What is expected. Please set down exactly the lines of the listing below from the line containing "Task: Select the Bolo 5 Copos caption title" through the line containing "This screenshot has width=514, height=438.", both lines included, leaving out all other lines.

Data under study.
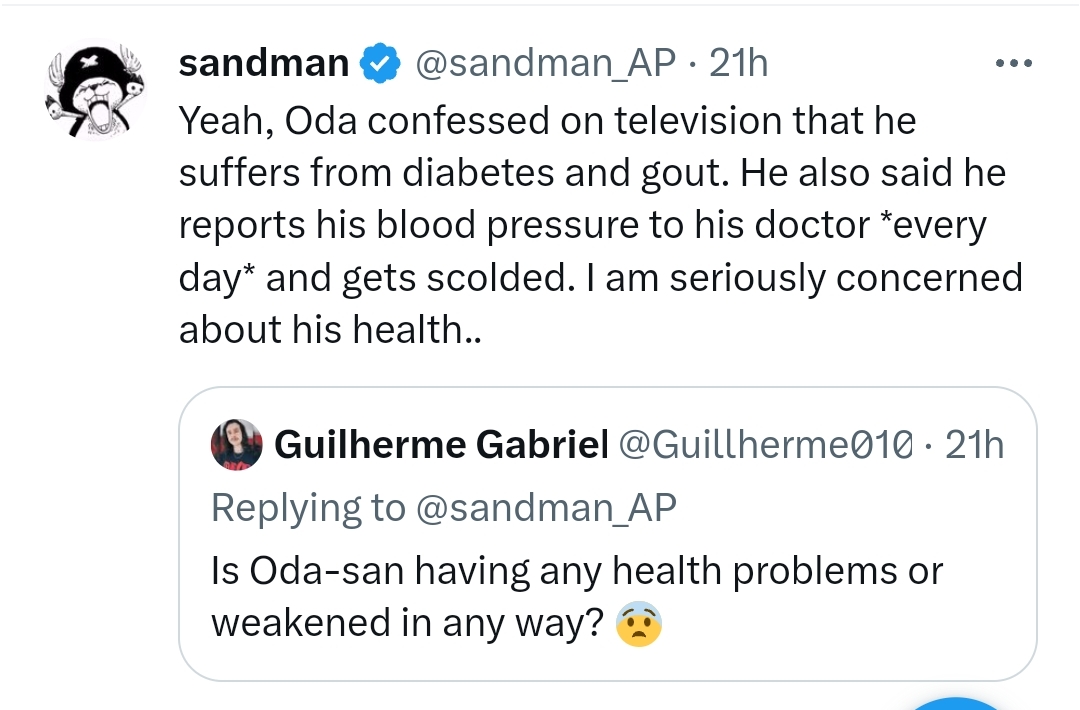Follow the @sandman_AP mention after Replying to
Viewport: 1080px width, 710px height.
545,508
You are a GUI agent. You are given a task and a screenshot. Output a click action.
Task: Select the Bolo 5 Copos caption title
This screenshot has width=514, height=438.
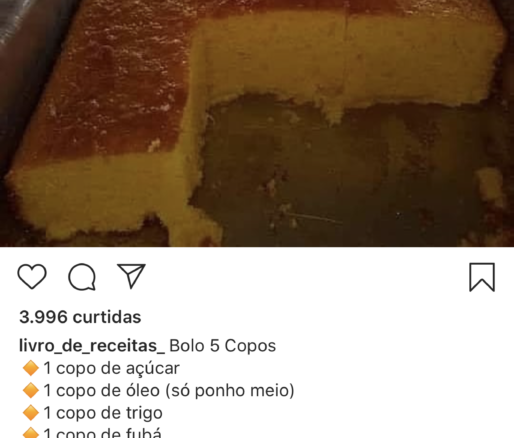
...
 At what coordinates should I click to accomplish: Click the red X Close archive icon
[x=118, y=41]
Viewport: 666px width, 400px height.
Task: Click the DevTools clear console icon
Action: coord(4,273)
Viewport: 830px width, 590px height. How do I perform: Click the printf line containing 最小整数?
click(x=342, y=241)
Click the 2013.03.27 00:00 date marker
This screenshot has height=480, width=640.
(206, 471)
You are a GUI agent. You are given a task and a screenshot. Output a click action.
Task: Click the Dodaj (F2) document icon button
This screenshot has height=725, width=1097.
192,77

Answer below.
Task: Select the Bolo 5 Copos caption title
This screenshot has width=514, height=438.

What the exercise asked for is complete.